NEW YORK–A freelance artist who published more than 270 pieces of art in Playboy from 1974 to 1984 did not hold the copyright in some of his works, a unanimous panel of the U.S. Court of Appeals in New York City (2nd Cir.) ruled in early May. Some of Patrick Nagel’s paintings were found to be done as works for hire, giving Playboy copyright ownership in those works.

The confusion arose because of the changing nature of the relationship between the artist and the magazine, and the new rules for determining what constituted a “work made for hire” after passage of the Copyright Act of 1976.

Interpreting the “work for hire” doctrine of the Copyright Act of 1909, which affected works created before January 1, 1978, the court found that copyrights to works created at Playboy’s request prior to January 1977 belonged to Playboy.

The court held that as long as the magazine was the “motivating factor” in the creation of the paintings and there was no agreement to the contrary, Nagel’s relationship to the magazine was considered “work for hire.” But a trial court must determine whether paintings made in 1977, produced before the effective date of the 1976 copyright law, belonged to the magazine or the artist, the appellate court said.

Jennifer Dumas, Nagel’s widow, was awarded the copyright in paintings Nagel made in 1978 and much of 1979 because the check endorsements signed did not constitute a written agreement sufficient to establish the work for hire relationship. But the court also ruled that Dumas’ check endorsements for works purchased after September 1979 were sufficient writings under the Copyright Act of 1976 to convey copyrights to the magazine.

The appeals court sent the case back to the trial level to apply the “motivating factor” test to the post-September 1979 paintings, and to determine if Dumas was authorized to enter into a work for hire agreement on Nagel’s behalf after September 1979.

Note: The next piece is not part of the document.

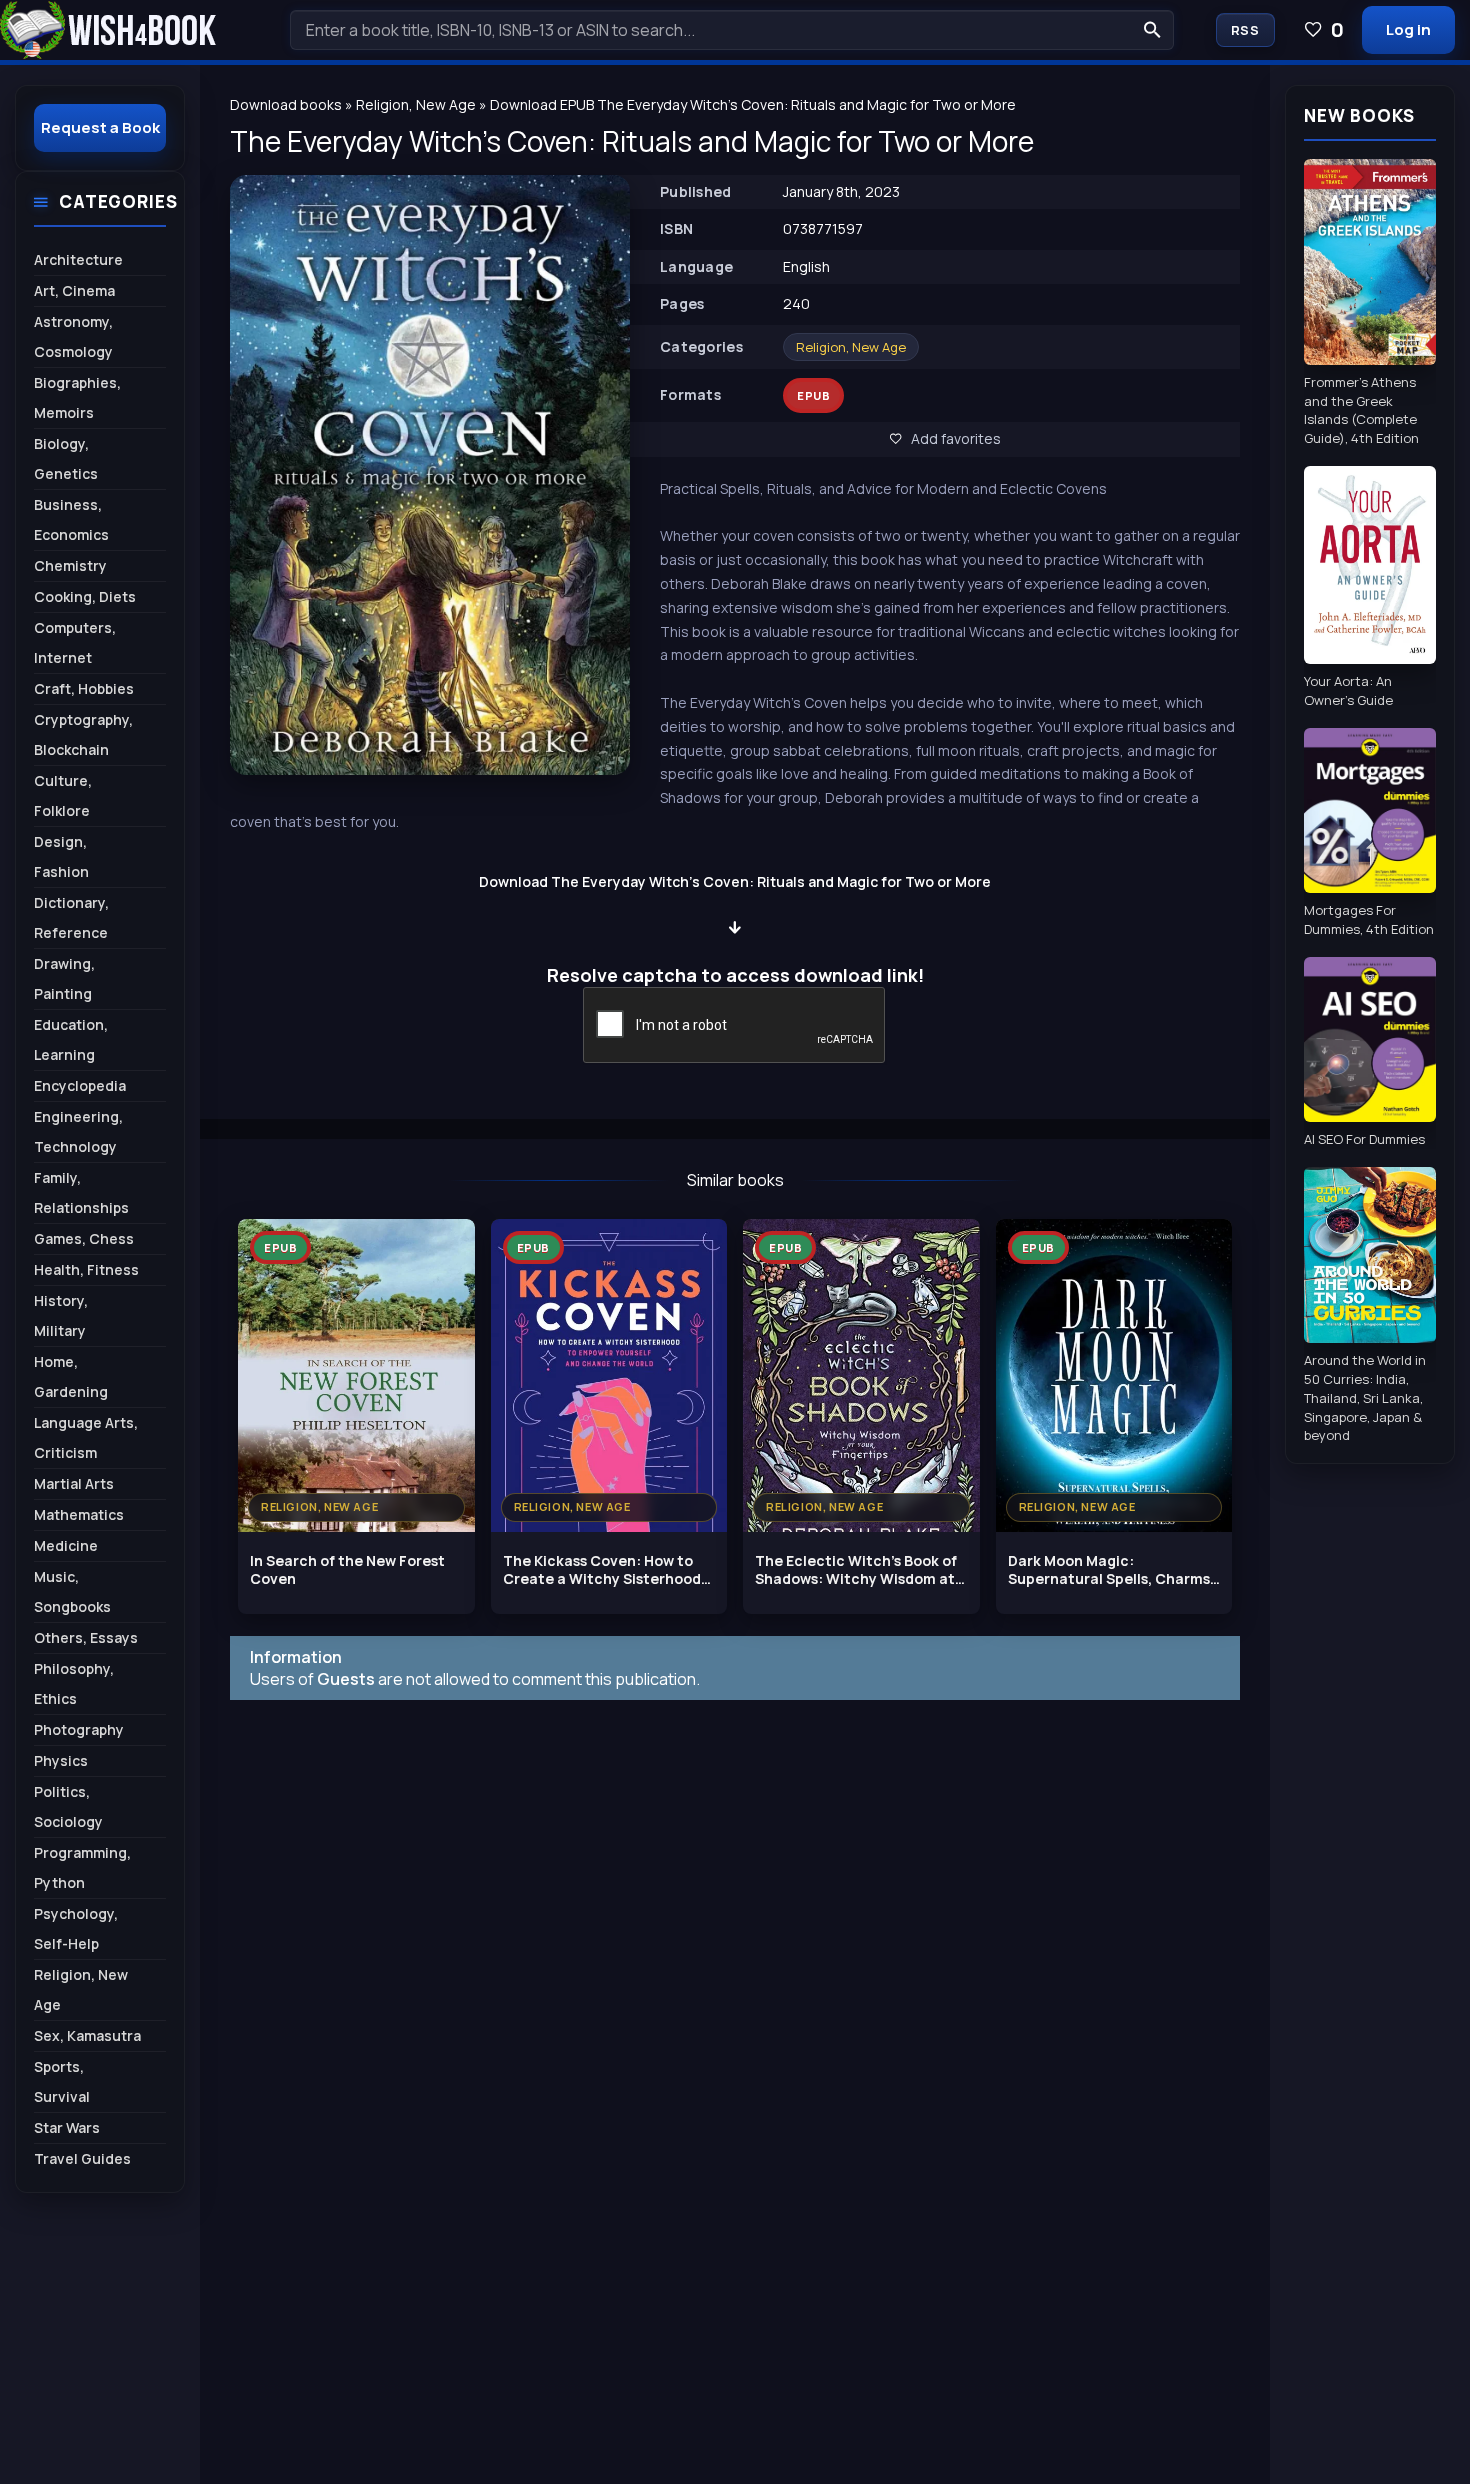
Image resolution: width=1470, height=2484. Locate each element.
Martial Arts (74, 1483)
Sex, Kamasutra (87, 2035)
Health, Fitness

In September 1991, Playboy brought suit in federal district court in New York City seeking a declaratory judgment that it was sole owner of copyrights to the Nagel paintings that appeared in the magazine. The trial court had awarded all copyrights to Dumas. (Playboy Enterprises v. Dumas; Artist’s Counsel: Roger Zissu/Laurence Rickels; Publisher’s Counsel: Kenneth P. Norwick/Donald B. Verrilli, Jr.)